Daily Telegraph: Biofuel rules ‘could make millions homeless’

By Charles Clover, Environment Editor
Last Updated: 12:01am BST 15/04/2008

Millions of people face eviction from their land to satisfy demand unleashed by new rules requiring petrol and diesel from today to include a proportion of plant-based “bio-fuels” according to protesters.

The aid charity, Oxfam, has warned that 60 million people in Asia, Africa and South America are threatened with possible eviction to make way for “green” fuel plantations, whether palm oil, soya or sugar cane.  

The Royal Society for the Protection of Birds accuses the Government today of overlooking the likely impact on endangered species of biofuels production, which is costing the taxpayer £500 million in subsidies.

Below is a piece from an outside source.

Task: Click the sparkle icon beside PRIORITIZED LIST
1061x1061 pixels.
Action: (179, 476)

The RSPB has produced a report saying that the Alagoas curassow, a large black bird once found in the Atlantic forest of north-eastern Brazil was the first species to be presumed extinct because of land clearance for sugar cane plantations.

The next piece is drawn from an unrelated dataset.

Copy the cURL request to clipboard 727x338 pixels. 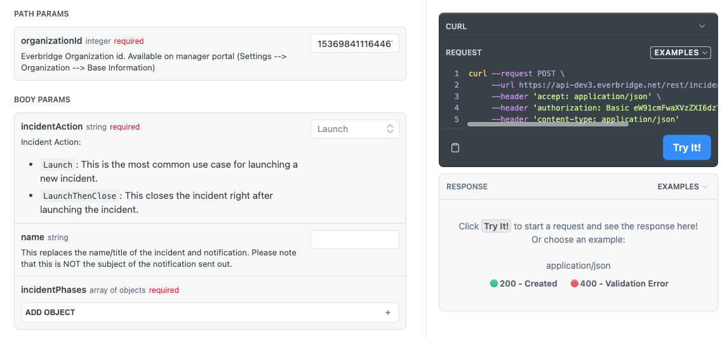pyautogui.click(x=455, y=147)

The Renewable Transport Fuel Obligation requires 2.5 per cent of the petrol and diesel sold from today to be biofuel, but it became clear that motorists will not know what the biofuel in their tank is made of until this autumn at least.

Shell, BP and other major fuel companies say it is difficult to say how much soya, rape, palm oils or ethanol from sugar cane is in the motorist’s tank because of market variability, shared storage tanks and pipeline infrastructure.

The Department for Transport was also unable to say how much biofuel being sold on forecourts was imported ahead of the first interim report of the Renewable Fuels Agency, expected in July.

Suppliers of fuel must tell the agency where their fuel came from and what it was made of but they are allowed initially to enter up to 50 per cent of the biofuels they use as of unknown origin.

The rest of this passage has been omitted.